Hugues Β· United States
"As hell, alternatively as fuck or as shit. Added right after an adjective to emphasize the adjective. Oh man, you should have been at the show, dude. The guitarist on stage, he was cool as hell, man."

What it means

A common spoken intensifier you stick after an adjective to turn the volume all the way up. It means very, but rougher, punchier, and way more casual. You’ll hear it in American English all the time in stuff like hot as hell, funny as hell, tired as hell, or slow as hell. The mood changes with the sentence, but the job stays the same: make it hit harder.

Usage examples

"You should've seen that guitarist at the show, man. The crowd lost it the second he walked on stage.
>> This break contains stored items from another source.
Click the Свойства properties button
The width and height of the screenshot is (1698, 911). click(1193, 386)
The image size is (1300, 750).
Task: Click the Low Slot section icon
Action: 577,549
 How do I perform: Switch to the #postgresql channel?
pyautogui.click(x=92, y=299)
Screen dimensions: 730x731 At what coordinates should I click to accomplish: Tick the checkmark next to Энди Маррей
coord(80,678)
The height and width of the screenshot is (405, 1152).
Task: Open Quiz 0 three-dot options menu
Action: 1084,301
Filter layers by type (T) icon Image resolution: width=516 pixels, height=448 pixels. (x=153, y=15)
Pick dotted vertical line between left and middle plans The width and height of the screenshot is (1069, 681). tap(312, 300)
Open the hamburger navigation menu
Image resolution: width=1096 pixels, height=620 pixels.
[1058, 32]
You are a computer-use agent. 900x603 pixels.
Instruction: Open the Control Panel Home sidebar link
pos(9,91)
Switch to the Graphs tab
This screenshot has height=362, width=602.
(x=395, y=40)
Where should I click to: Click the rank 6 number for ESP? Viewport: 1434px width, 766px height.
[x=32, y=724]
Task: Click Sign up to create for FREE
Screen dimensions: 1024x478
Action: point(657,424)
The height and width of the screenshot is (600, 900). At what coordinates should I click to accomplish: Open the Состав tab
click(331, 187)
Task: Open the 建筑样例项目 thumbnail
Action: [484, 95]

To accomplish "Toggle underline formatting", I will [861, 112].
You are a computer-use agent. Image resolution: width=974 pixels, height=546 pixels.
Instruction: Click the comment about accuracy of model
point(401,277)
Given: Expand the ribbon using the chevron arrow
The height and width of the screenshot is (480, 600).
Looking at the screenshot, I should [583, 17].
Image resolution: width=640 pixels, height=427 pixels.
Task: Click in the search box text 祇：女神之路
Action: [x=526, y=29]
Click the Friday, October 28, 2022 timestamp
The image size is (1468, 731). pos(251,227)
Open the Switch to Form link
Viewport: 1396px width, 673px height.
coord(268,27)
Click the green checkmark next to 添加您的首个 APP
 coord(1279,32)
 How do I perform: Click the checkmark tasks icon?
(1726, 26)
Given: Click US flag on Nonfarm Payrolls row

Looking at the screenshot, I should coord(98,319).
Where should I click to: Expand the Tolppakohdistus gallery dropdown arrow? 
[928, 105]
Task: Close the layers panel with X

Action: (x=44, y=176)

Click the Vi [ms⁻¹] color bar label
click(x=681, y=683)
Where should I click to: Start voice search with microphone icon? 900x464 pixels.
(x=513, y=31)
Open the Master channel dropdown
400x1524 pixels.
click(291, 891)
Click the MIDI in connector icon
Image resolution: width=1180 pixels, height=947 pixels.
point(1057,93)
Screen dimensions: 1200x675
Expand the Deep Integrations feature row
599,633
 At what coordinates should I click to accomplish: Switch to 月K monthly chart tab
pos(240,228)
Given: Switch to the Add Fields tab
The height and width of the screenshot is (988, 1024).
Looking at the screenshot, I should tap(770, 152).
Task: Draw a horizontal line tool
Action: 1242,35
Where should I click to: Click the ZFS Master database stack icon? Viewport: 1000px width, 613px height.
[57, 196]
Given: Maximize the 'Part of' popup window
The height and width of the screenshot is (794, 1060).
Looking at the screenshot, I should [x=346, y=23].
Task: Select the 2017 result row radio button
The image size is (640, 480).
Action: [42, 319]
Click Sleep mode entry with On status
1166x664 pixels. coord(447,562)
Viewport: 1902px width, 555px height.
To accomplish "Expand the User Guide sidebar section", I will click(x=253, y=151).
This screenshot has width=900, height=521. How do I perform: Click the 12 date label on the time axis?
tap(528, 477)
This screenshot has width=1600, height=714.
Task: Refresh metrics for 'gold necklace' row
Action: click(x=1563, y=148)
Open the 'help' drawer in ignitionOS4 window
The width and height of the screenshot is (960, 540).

He was cool as hell."
"The hike was steep as hell, but the view from the top was worth every single aching step we took to get there."
"It's humid as hell out here, my shirt gave up five minutes ago."
"That group chat was messy as hell last night, I had to mute it and save my peace."
"That line outside the club was long as hell, so we dipped and grabbed tacos instead."

Where it comes from

It grows out of older English patterns like hot as hell and cold as hell, where hell worked as the extreme end of the scale. Those forms were already around by the 1800s, and in modern casual English it widened into a go-to spoken intensifier you can stick after loads of adjectives.